Given passage ->
------

# Web Scraping using BeautifulSoup 

## Web Scraping (also termed Screen Scraping, Web Data Extraction, Web Harvesting etc.) is a technique employed to extract large amounts of data from websites whereby the data is extracted and saved to a local file in your computer or to a database in table (spreadsheet) format.

In [1]:
# Loading libraries
import numpy as np
import pandas as pd
import requests
from bs4 import BeautifulSoup

# Here is the link to Trump's lies artcile from NY-Times. https://www.nytimes.com/interactive/2017/06/23/opinion/trumps-lies.html

# Here is the structure of the first lie:

In [2]:
link = "https://www.nytimes.com/interactive/2017/06/23/opinion/trumps-lies.html"
response = requests.get(link)

# Collecting all the records

In [3]:
soup = BeautifulSoup(response.text, "html.parser")

In [4]:
results = soup.find_all(name = "span", attrs = {"class" : "short-desc"})

------

Prompt -> Carry the BeautifulSoup scraping notebook forward, starting right after its last line of code. The data that comes next is separate from the BeautifulSoup scraping notebook.

Available data ->
------

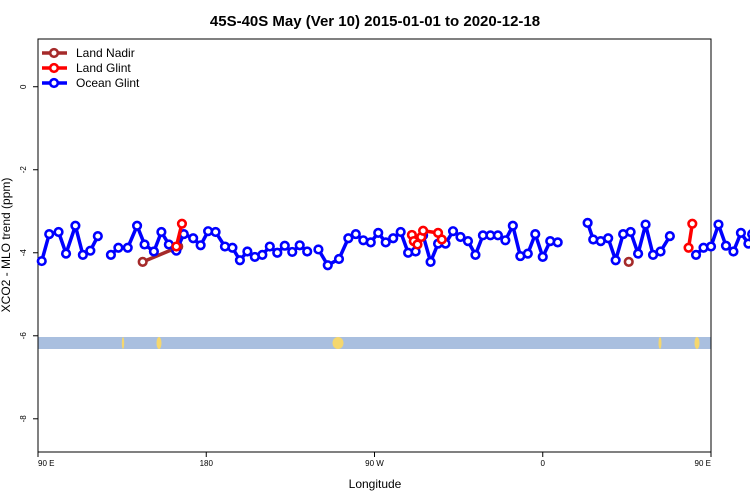  What do you see at coordinates (628, 262) in the screenshot?
I see `land-nadir-point` at bounding box center [628, 262].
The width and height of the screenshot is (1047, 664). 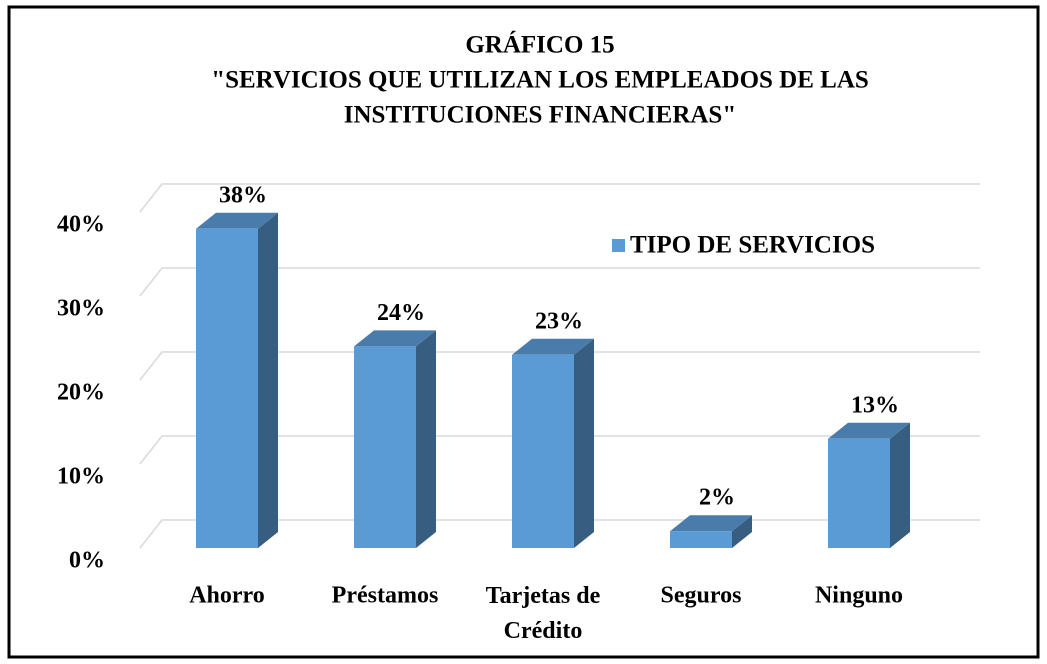 What do you see at coordinates (81, 393) in the screenshot?
I see `y-tick-label: 20%` at bounding box center [81, 393].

------

Result ->
In [5]:
len(results)

180

In [6]:
results[0]

<span class="short-desc"><strong>Jan. 21 </strong>“I wasn't a fan of Iraq. I didn't want to go into Iraq.” <span class="short-truth"><a href="https://www.buzzfeed.com/andrewkaczynski/in-2002-donald-trump-said-he-supported-invading-iraq-on-the" target="_blank">(He was for an invasion before he was against it.)</a></span></span>

# Parse the first lie into 4 structured columns:
* Date
* Lie
* Description
* Link

# The first result to see the pattern of the html

In [7]:
r = results[0]

In [8]:
r

<span class="short-desc"><strong>Jan. 21 </strong>“I wasn't a fan of Iraq. I didn't want to go into Iraq.” <span class="short-truth"><a href="https://www.buzzfeed.com/andrewkaczynski/in-2002-donald-trump-said-he-supported-invading-iraq-on-the" target="_blank">(He was for an invasion before he was against it.)</a></span></span>

# Parsing date by looking at the strong tag

In [9]:
date = r.find("strong").text[:-1] + ", 2017"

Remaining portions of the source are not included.